Le Conseil constitutionnel a jugé que ces dispositions ne font pas obstacle aux prérogatives que le Gouvernement tient du premier alinéa de l’article 48 de la Constitution. En particulier, les informations susceptibles d’être ainsi données par le Gouvernement, qui n’ont qu’un caractère indicatif, ne le lient pas dans l’exercice de ces prérogatives.

Le Conseil constitutionnel a validé une résolution modifiant le règlement du Sénat tout en assortissant d’une interprétation neutralisante l’un de ses articles et de réserves d’interprétation plusieurs autres articles.

S’agissant des dispositions de ce même article prévoyant que le Gouve­rnement informe la Conférence des présidents des ordonnances qu’il envisage de publier au cours du semestre, le Conseil constitutionnel a relevé que cette information vise à faciliter le suivi par le Sénat des habilitations que le Parlement a consenties en application de l’article 38 de la Constitution et de l’inscription à l’ordre du jour des projets de loi de ratification des ordonnances.

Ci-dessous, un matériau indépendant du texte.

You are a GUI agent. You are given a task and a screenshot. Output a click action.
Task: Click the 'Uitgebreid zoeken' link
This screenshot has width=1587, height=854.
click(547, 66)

Dès lors, cette information participe à la mise en œuvre du premier alinéa de l’article 24 de la Constitution aux termes duquel « Le Parlement vote la loi. Il contrôle l’action du Gouvernement. Il évalue les politiques publiques ». Par la voie d’une interprétation neutralisante, le Conseil constitutionnel a toutefois jugé que les informations susceptibles d’être ainsi données par le Gouvernement sur le calendrier prévisionnel de publication de ces ordonnances, qui n’ont qu’un caractère indicatif, ne lient pas celui-ci dans l’exercice de la compétence qu’il tient de l’article 38 de la Constitution.

S’agissant de différentes dispositions visant à limiter le temps de parole en séance publique, le Conseil constitutionnel a rappelé, par la voie de réserves d’interprétation, qu’il appartient au président de séance d’appliquer ces différentes limitations du temps de parole et à la Conférence des présidents d’organiser, le cas échéant, les interventions des sénateurs en veillant au respect des exigences de clarté et de sincérité du débat parlementaire.

S’agissant de l’article 12 de la résolution créant une motion tendant à ne pas examiner une proposition de loi déposée en application du troisième alinéa de l’article 11 de la Constitution (dans le cadre de la procédure dite du « référendum d’initiative partagée »), le Conseil a jugé que ces dispositions ont uniquement pour objet de garantir l’effectivité du droit reconnu à chaque assemblée d’obtenir l’organisation d’un référendum en refusant d’examiner une telle proposition de loi. Elles n’empêchent pas que, à la suite de l’adoption d’une telle motion, la proposition de loi soit de nouveau inscrite à l’ordre du jour du Sénat et que, à cette occasion, elle puisse faire l’objet de cette motion.